Was bedeutet all dies für Anlageentscheidungen?

Die kurzfristigen Aussichten für die Weltwirtschaft haben sich eingetrübt. Das Thema Inflation wird nicht gänzlich verschwinden, selbst wenn die Gesamtinflationsraten auf absehbare Zeit ihren Gipfel erreichen. Die Zentralbanken haben Wirtschaft und Märkte vor diesem Hintergrund auf eine fortgesetzte Straffung der Geldpolitik eingeschworen.

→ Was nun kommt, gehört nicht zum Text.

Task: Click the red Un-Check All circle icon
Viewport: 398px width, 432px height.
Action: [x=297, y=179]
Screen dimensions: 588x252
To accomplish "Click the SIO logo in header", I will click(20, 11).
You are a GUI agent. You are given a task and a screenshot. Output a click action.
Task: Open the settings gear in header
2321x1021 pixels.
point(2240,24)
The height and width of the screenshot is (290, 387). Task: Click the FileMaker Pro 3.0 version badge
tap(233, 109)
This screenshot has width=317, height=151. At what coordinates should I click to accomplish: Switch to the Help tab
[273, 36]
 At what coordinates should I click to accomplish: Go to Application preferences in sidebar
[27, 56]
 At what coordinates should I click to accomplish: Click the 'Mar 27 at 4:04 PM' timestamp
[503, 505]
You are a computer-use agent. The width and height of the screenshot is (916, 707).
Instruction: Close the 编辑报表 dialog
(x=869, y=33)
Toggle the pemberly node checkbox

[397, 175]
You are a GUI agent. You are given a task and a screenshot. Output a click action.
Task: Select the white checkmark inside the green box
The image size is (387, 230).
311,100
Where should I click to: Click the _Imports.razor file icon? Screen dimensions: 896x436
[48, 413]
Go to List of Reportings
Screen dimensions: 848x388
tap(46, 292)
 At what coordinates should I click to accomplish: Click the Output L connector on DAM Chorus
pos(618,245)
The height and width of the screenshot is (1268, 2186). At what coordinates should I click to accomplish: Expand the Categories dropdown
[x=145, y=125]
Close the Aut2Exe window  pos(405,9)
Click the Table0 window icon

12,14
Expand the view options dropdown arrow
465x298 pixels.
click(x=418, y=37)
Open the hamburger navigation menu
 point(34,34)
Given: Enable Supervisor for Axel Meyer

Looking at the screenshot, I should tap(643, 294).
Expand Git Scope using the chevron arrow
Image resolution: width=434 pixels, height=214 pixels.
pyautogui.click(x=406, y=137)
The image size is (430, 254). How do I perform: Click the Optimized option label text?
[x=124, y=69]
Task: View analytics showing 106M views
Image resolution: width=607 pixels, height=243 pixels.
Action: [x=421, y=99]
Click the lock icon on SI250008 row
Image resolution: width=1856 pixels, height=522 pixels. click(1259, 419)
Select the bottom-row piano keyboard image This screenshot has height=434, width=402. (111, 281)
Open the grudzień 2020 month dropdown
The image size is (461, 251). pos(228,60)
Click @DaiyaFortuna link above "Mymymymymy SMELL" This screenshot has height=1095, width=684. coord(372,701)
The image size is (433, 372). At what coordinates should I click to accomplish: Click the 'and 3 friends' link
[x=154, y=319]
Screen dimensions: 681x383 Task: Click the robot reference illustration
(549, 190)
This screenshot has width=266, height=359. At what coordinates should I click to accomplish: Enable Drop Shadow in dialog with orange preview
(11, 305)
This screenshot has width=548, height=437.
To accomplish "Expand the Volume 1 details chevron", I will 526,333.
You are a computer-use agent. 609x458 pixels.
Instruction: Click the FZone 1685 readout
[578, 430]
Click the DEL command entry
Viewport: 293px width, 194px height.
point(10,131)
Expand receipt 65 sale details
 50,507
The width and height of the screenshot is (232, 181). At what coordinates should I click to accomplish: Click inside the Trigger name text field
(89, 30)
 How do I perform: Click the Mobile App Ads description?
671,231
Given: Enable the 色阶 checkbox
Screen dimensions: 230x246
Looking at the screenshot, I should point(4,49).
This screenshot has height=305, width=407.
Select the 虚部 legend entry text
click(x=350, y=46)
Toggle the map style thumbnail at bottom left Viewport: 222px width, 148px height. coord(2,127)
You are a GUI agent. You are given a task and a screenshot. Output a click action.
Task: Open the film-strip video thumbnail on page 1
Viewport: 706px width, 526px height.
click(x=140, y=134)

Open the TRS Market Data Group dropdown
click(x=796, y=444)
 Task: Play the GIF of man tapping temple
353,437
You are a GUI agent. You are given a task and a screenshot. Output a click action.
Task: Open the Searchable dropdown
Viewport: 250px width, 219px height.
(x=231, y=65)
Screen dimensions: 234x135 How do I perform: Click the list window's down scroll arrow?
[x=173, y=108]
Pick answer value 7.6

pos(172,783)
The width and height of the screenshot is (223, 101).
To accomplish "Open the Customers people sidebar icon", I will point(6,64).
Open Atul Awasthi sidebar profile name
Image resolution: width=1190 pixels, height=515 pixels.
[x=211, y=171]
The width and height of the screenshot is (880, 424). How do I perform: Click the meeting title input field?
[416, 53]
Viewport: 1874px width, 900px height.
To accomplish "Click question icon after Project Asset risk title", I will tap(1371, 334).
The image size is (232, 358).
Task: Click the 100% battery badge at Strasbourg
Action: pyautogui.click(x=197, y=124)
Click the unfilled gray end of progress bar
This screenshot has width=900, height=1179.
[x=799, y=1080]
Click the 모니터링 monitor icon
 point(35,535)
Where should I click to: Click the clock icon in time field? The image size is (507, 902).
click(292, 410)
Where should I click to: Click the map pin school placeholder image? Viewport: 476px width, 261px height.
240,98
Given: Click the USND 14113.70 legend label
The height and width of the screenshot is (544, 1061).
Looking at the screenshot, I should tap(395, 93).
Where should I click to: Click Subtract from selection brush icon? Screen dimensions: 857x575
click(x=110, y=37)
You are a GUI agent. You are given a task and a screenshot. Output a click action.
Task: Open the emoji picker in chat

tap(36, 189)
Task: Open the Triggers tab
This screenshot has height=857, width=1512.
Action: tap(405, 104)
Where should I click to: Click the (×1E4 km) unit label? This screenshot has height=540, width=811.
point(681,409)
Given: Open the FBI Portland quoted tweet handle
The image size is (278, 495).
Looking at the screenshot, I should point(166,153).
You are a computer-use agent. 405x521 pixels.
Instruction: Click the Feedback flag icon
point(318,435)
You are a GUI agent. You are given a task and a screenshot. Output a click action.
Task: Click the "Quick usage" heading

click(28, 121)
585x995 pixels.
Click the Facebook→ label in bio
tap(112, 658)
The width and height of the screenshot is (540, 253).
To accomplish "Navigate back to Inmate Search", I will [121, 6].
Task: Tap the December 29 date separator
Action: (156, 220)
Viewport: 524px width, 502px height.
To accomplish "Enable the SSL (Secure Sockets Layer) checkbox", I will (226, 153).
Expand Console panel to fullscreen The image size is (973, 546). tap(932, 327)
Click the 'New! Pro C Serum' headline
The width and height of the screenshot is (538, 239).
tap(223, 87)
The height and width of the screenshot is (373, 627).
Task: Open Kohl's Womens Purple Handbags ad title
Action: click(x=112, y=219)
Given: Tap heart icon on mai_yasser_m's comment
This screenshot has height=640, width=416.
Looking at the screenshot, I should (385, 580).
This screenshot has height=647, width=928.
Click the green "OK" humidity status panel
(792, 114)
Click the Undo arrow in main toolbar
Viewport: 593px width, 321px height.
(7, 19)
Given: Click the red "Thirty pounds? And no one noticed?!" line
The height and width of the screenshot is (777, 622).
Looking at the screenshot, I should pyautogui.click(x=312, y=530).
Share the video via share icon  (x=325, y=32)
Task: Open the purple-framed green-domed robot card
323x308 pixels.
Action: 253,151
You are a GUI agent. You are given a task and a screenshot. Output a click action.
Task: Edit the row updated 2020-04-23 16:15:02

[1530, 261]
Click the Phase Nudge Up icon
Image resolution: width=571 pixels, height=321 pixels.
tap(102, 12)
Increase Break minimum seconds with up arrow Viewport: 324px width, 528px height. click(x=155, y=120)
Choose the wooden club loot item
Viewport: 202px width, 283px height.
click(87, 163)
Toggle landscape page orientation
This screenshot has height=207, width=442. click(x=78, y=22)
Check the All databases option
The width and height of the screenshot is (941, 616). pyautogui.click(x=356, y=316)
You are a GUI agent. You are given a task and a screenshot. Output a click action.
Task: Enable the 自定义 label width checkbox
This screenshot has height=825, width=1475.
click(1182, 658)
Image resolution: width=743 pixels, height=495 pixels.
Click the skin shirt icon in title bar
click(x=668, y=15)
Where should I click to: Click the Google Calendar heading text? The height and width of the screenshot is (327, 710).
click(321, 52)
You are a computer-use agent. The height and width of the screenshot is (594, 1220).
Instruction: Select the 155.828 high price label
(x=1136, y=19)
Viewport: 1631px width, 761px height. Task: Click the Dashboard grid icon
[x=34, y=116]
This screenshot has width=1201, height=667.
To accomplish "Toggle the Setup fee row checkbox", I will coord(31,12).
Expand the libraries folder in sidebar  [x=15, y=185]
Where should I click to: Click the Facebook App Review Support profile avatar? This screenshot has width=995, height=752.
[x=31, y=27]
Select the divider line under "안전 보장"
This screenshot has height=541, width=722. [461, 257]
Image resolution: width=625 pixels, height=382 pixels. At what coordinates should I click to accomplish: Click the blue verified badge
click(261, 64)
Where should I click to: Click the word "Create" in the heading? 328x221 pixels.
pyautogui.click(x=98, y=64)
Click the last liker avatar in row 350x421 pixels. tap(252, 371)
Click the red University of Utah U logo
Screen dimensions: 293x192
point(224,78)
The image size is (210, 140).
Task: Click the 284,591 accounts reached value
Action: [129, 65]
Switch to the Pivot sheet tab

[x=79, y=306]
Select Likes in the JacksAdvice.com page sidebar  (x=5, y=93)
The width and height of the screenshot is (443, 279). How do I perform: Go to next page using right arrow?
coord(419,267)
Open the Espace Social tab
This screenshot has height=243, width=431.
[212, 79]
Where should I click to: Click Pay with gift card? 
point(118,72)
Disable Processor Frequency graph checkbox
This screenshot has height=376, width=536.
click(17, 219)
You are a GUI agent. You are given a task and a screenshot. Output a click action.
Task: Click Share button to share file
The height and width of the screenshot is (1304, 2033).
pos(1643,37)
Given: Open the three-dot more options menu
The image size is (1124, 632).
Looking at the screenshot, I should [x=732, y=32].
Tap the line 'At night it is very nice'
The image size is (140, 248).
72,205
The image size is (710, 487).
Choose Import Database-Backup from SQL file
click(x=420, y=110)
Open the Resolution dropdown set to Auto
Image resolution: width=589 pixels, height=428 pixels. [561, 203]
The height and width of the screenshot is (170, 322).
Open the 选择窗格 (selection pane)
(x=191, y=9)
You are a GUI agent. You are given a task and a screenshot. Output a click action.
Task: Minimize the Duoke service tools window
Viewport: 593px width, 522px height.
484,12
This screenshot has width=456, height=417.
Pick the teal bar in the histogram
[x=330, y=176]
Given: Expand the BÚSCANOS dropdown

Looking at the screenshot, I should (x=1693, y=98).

Für die kommenden Monate stellt das restriktiver werdende Liquiditätsumfeld unverändert einen Belastungsfaktor für die Börsen dar. Allerdings ist im Hinblick auf die nächsten Zinsschritte der Notenbanken wohl mit keinen drastischen Abweichungen mehr gegenüber den bereits „hawkishen“ Markterwartungen zu rechnen. Trotz der kernigen Verlautbarungen im Hinblick auf ein zügiges Eindämmen der Inflation in Richtung der Zielmarken von 2% werden sich die Währungshüter wohl schließlich mit etwas mehr davon abfinden.

Bei den Unternehmensgewinnen erwarten wir dagegen weiteres Abwärtsrevisionspotenzial. Dies wiederum spricht unseres Erachtens für eine fortgesetzt hohe Volatilität und Rückschlagpotenzial an den Aktienmärkten. Wir schätzen Aktien der Industrieländer taktisch, d.h. mit Blick auf die kommenden sechs bis zwölf Monate, nach wie vor weniger konstruktiv ein, und bevorzugen stattdessen fortgesetzt Unternehmensanleihen hoher Bonität (Investment Grade) angesichts relativ attraktiverer Bewertungen bei wetterfesteren Bilanzen.

Weiterhin gilt aus unserer Sicht auch, dass das klassische „Rezessions-Handbuch“ bei der Anlageallokation im aktuellen Umfeld nur bedingt Anwendung finden sollte. Dies bedeutet unter anderem: Sich in Staatsanleihen „zu verstecken“, bleibt wenig ratsam. Vielmehr dürften Staatsanleihen in einem Umfeld erhöhter Inflationsrisiken und Staatsschuldenberge aus ganzheitlicher Portfolioperspektive fortgesetzt Diversifikationseigenschaften einbüßen. Attraktivere Chancen ergeben sich bei kürzeren Laufzeiten und inflationsgeschützten Staatsanleihen.